**Testo proposto**

_ _ _ _

Se la candidatura Unesco risponde all’obiettivo di celebrare un prodotto di eccellenza del territorio e, allo stesso tempo, di individuare forme di regolamentazione della denominazione “fiorentina” (a fronte di utilizzi commerciali talvolta eccessivamente disinvolti, se non decisamente ingannevoli); le strategie di esposizione della carne esprimono in modo crudo ed efficace il meccanismo di continua reinvenzione e spettacolarizzazione dell’offerta turistica, proprio attraverso lo sfruttamento del patrimonio culturale.

Allo stesso modo, che riguardino un singolo bene come la carne o più in generale un intero sito, come il centro storico cittadino, le politiche di tutela e valorizzazione del patrimonio diventano parte costitutiva dei processi di turisticizzazione: anche quando perseguono auspicabili obiettivi di “protezione” di un bene o di un insieme di beni culturali, si rendono funzionali alla “messa in scena” della città, alla sua trasformazione progressiva in uno spazio-vetrina, alla definizione di un immaginario e di un brand urbano legato al richiamo simbolico della cultura. Tutela e valorizzazione, consumo e turistificazione sono infatti tendenze che si compenetrano e si alimentano a vicenda, secondo una logica che persegue al contempo la finalità di tutelare il patrimonio e quella di renderlo sempre più fruibile e attrattivo, riproducendo le aspettative di una domanda che cerca sempre di più l’“autentico” nelle sue varie e diverse accezioni.

_ _ _ _

**Voci fornite**
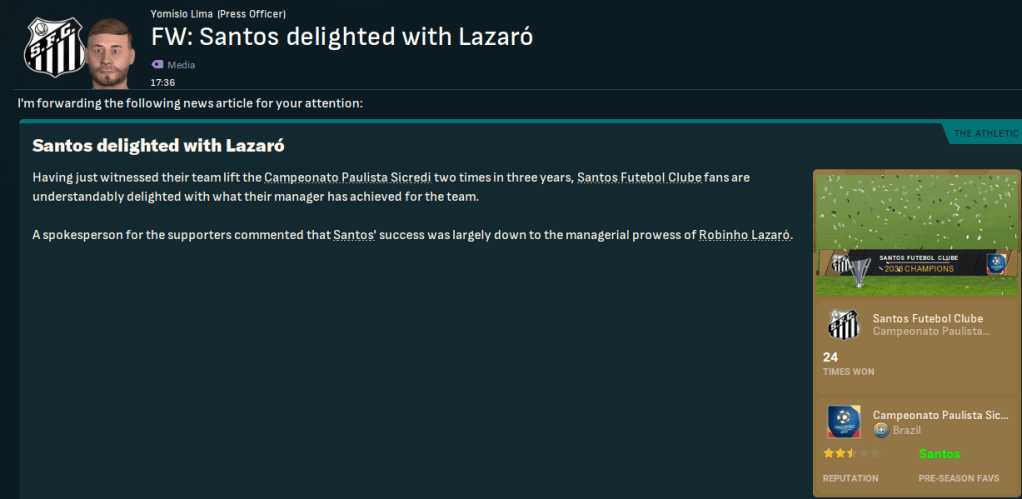Select Santos Futebol Clube name in side panel
The width and height of the screenshot is (1022, 499).
930,318
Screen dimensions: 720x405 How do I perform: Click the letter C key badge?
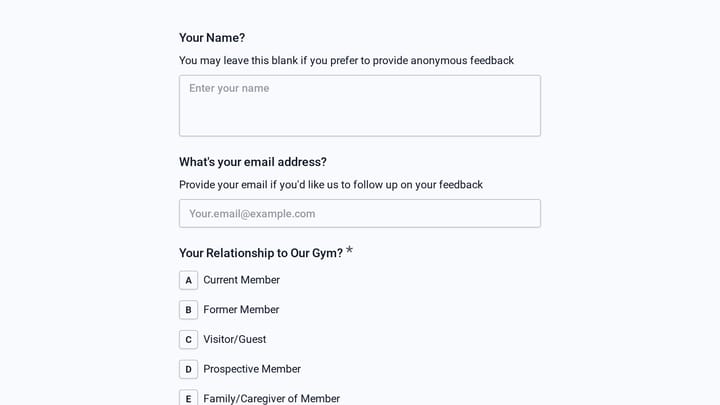(188, 340)
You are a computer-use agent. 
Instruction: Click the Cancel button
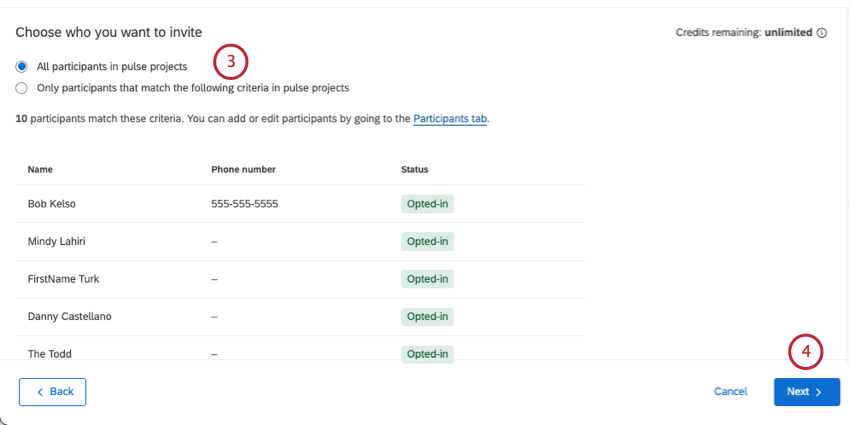(730, 392)
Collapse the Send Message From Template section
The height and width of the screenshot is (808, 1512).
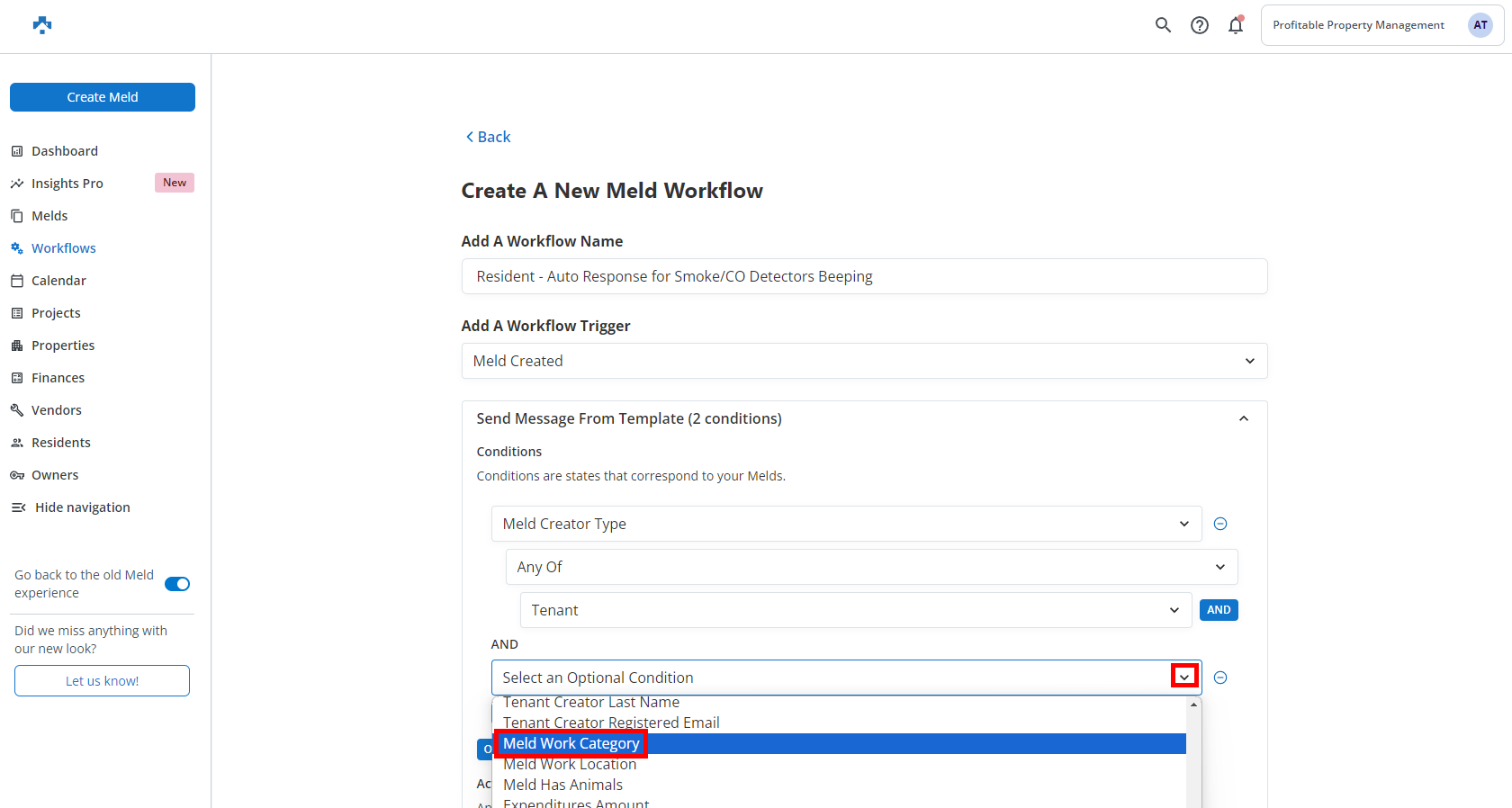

_ _ _ _

**Serie di esercizi**
(a) Riscrivi senza modifiche, dal testo sul patrimonio culturale e il turismo, il passo che si apre con le parole contenenti "Se la candidatura" e si chiude con "del patrimonio culturale.".
(b) Scrivi il seguito del testo sul patrimonio culturale e il turismo, riprendendo subito dopo la sua ultima frase.

**Risultati dell'esercizio**
(a)
Se la candidatura Unesco risponde all’obiettivo di celebrare un prodotto di eccellenza del territorio e, allo stesso tempo, di individuare forme di regolamentazione della denominazione “fiorentina” (a fronte di utilizzi commerciali talvolta eccessivamente disinvolti, se non decisamente ingannevoli); le strategie di esposizione della carne esprimono in modo crudo ed efficace il meccanismo di continua reinvenzione e spettacolarizzazione dell’offerta turistica, proprio attraverso lo sfruttamento del patrimonio culturale.

(b)
In questo senso il cibo, e la carne in particolare, rappresentano una perfetta metafora del consumo di città messo in pratica dall’economia turistica, contribuendo a ridefinire “le forme della città” in termini spaziali, estetici e culturali: esso partecipa, cioè, a un più generalizzato processo di trasformazione – in atto in moltissimi centri europei e non solo, ma che nelle città d’arte trova una particolare intensità – che vede la destinazione degli spazi centrali e dei quartieri storici a funzioni prevalenti di loisir, ricreative e commerciali, rivolte prevalentemente ai turisti e in cui le funzioni residenziali stabili sono sempre più marginali. Firenze è al proposito un caso eloquente, tanto che la sua Amministrazione comunale è recentemente stata costretta ad arginare la moltiplicazione delle attività di ristorazione ‒ attenuando il carattere di “mangificio”, per citare lo stesso termine usato dalla Giunta – attraverso la sospensione per tre anni di nuove aperture nel centro storico Unesco. L’Amministrazione guidata da Nardella è altresì in cerca di soluzioni per intervenire nel settore degli affitti a breve termine, a fronte di un’offerta di appartamenti sulla piattaforma Airbnb tra le più alte d’Italia.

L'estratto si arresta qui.